*Exercise objective*: The answer must be an exact copy of the lines from the one with "You are a computer-use" to the last line of the entries below, both included, and must contain no pictures.

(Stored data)
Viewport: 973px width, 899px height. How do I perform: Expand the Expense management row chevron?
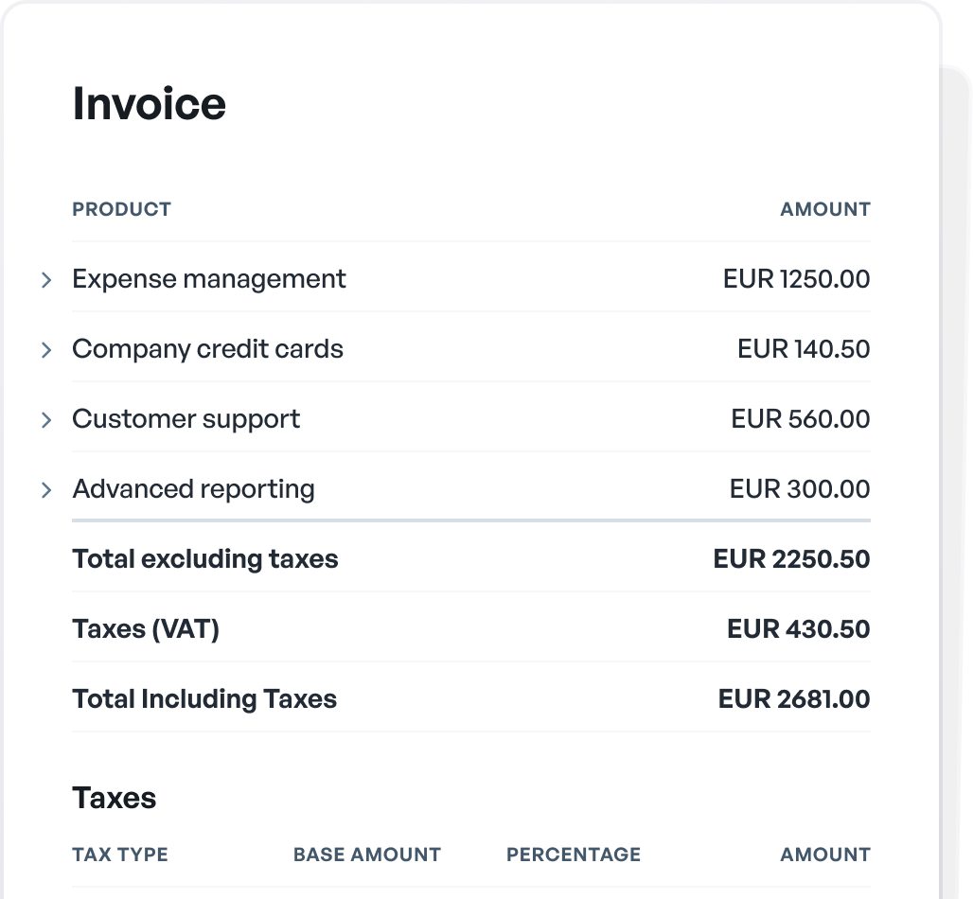(46, 280)
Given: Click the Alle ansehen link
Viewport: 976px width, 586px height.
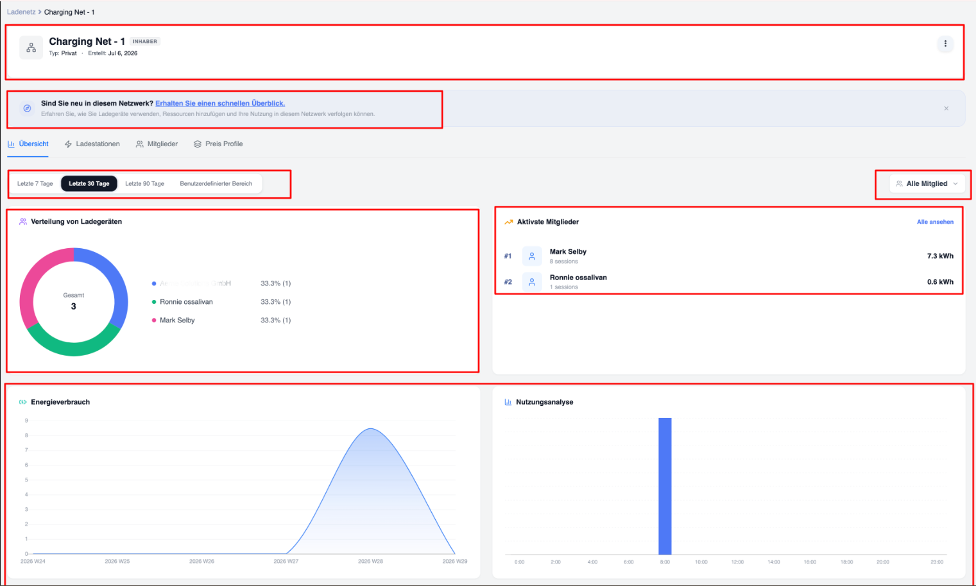Looking at the screenshot, I should 935,222.
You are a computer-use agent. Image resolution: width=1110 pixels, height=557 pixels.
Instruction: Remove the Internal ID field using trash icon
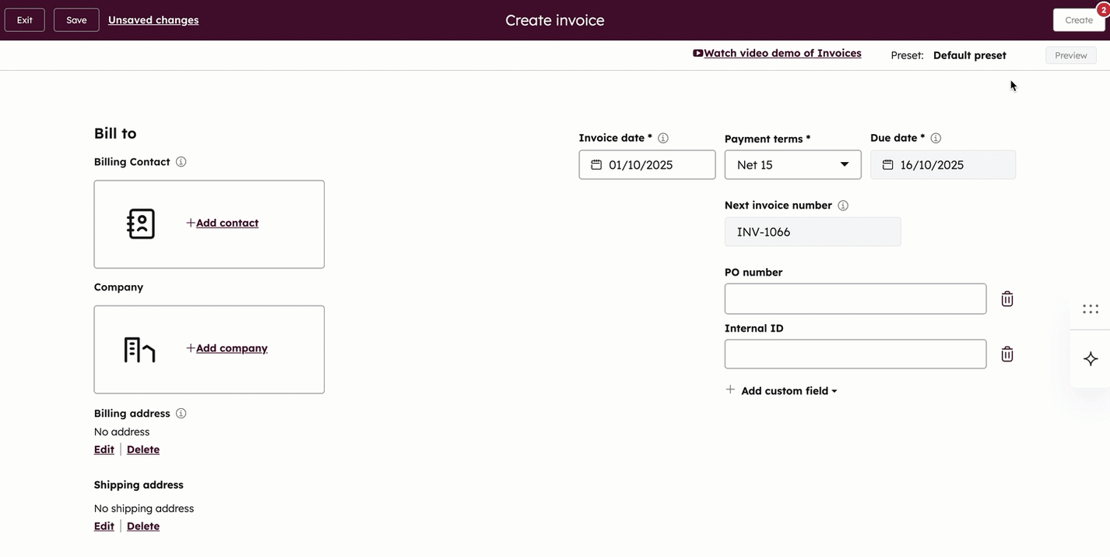(1006, 354)
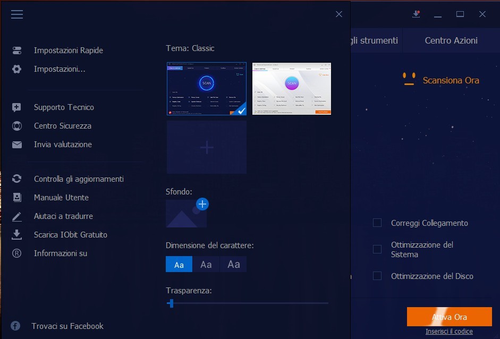
Task: Tick the Ottimizzazione del Disco checkbox
Action: 377,276
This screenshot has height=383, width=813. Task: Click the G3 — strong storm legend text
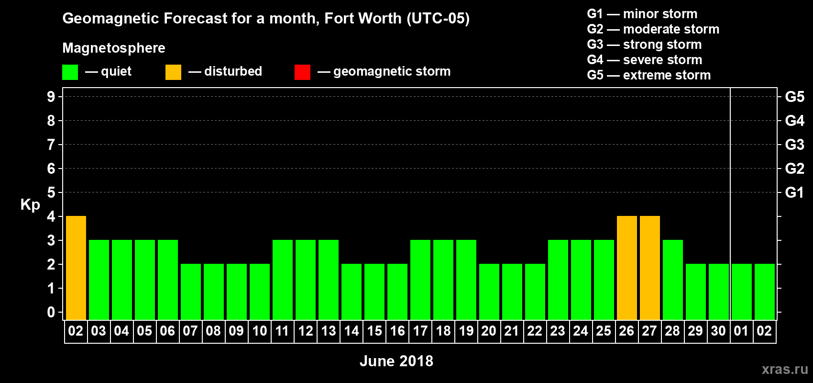644,45
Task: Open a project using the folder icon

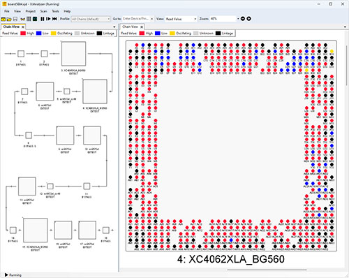Action: click(x=9, y=19)
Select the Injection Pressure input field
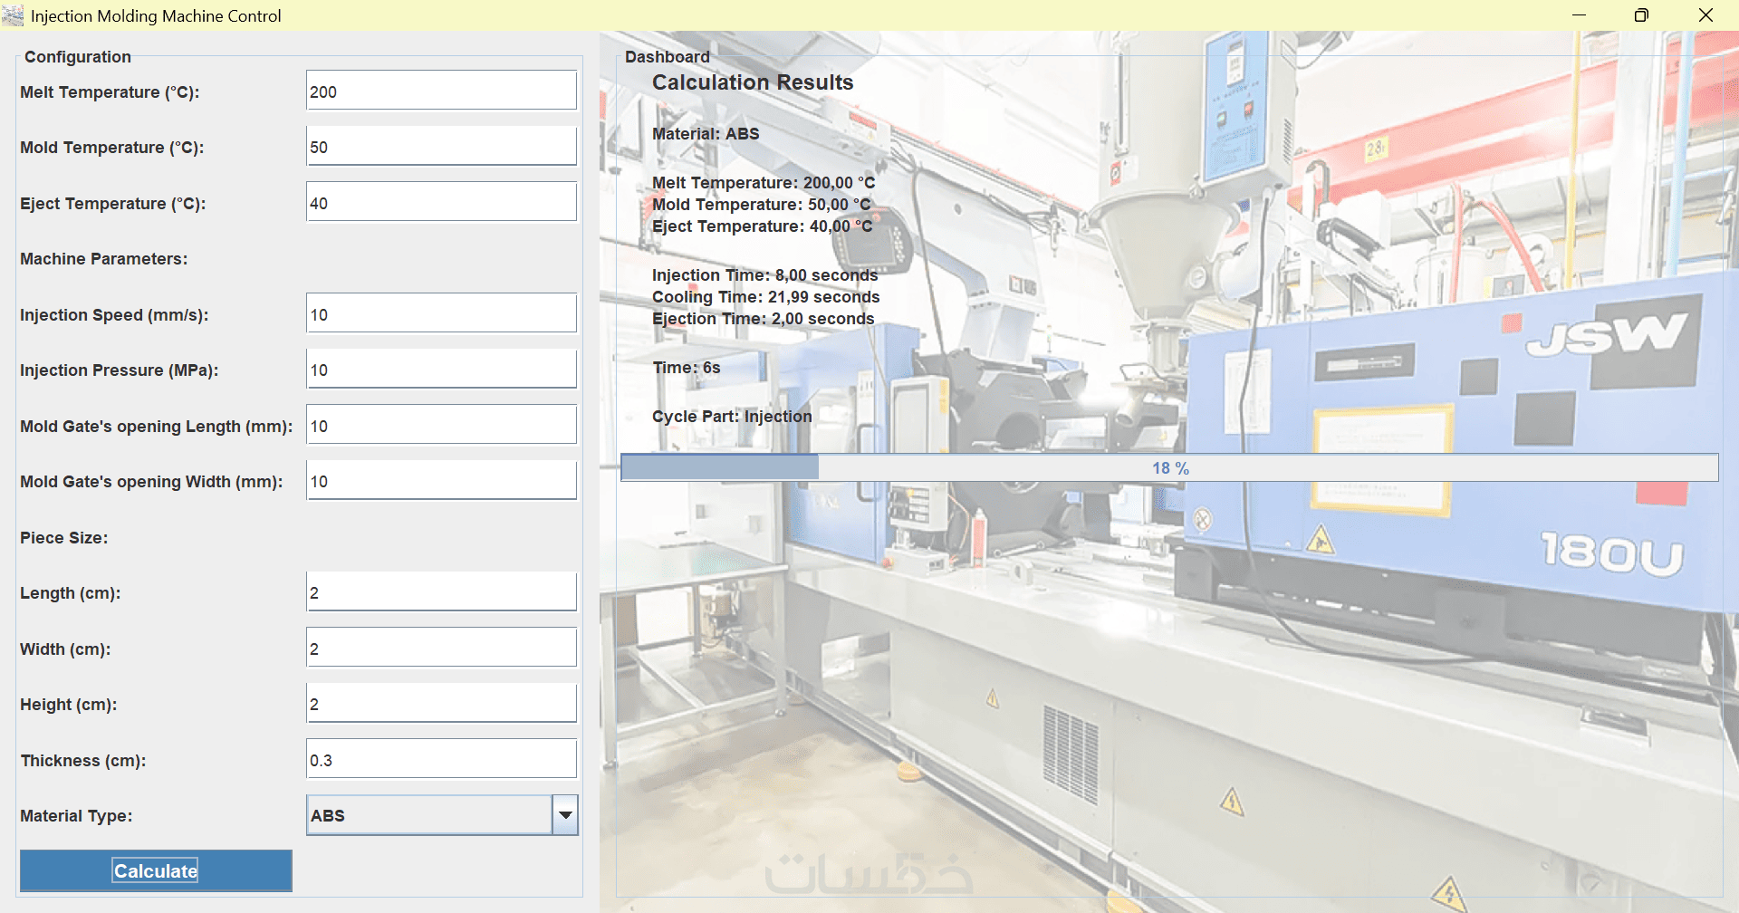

*The completed task*:
You are a computer-use agent. Image resolution: width=1110 pixels, height=557 pixels.
Instruction: Remove the Internal ID field using trash icon
(1006, 354)
Task: Tick the Ottimizzazione del Disco checkbox
Action: 377,276
This screenshot has height=383, width=813. Task: Click the G3 — strong storm legend text
644,45
Task: Open a project using the folder icon

Action: click(x=9, y=19)
Select the Injection Pressure input field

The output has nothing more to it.